I had traveled this familiar road hundreds of times. Every bend, every dip, every bump—they were all indelibly etched into my brain. I could afford to pay scant attention to the white lines slipping by and the farmhouses growing and shrinking in my peripheral vision. Pushing the search button on the radio tuner, fiddling with the heating and air conditioning controls, and—for shame—thumbing my phone screen—were all customary activities as I sped down the highway. I was utterly comfy and presumptuous to a fault in my routine.

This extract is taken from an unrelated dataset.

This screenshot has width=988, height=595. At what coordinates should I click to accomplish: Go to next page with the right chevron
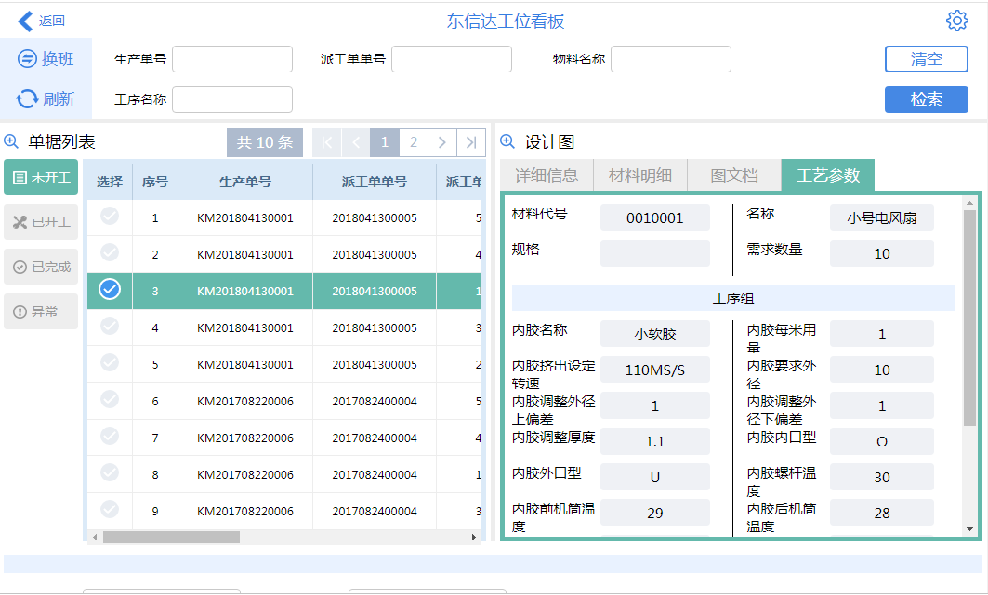click(442, 142)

But on this day in question, I got a later start than I anticipated. The recent autumnal time change darkened the sky sooner, and I failed to appreciate the temperature drop accompanied by an increase in precipitation. My travel time put me squarely between the storm startup and the moment the first snowplows and salt trucks were dispatched. Freshly fallen snow, beautiful from the front room window but treacherous from the windshield of the car, turned my familiar road into a hazard zone. Those familiar white lines were now obliterated by clumps of the cold powder, and the recognizable landscape disappeared in the smothering storm. Huge eighteen-wheelers charged carelessly by, spewing slush and spray, forcing me to swerve into the rumble strips on the shoulder. Cars in ditches and jack-knifed trucks littered the scene. That which I had become so familiar with turned into a nightmare of guesses, risks and hopes.
Don’t let familiarity hypnotize you. As soon as you think that you are firmly in control of life, a simple storm can dramatically upend everything. You may find out that the strange look the boss gave you one morning will signal a termination slip. You may find out that the nagging cough you had was not symptomatic of the seasonal cold this year. You may find out that the foul odor you noticed in the basement was much worse than the occasional dampness you get at certain times of the year. You may find out that the friends you always counted on betrayed your confidence. Familiar scenes can become discombobulated. Things you rarely paid attention to can suddenly loom as the number one nemesis in your life. No, you don’t got this.
When the snow falls, when the way grows dark, when you can’t see the road ahead of you, you have to change your approach. You slow down, you grip the wheel tighter, you quit fooling with the tuner or the phone screen, and you stop mindlessly gazing at the sights across the countryside. The tractor-trailer rig that you dreaded will look more like a Godsend, blazing a trail in front of you.
Best of all, God knows how to transform a tranquil highway into a prayer room!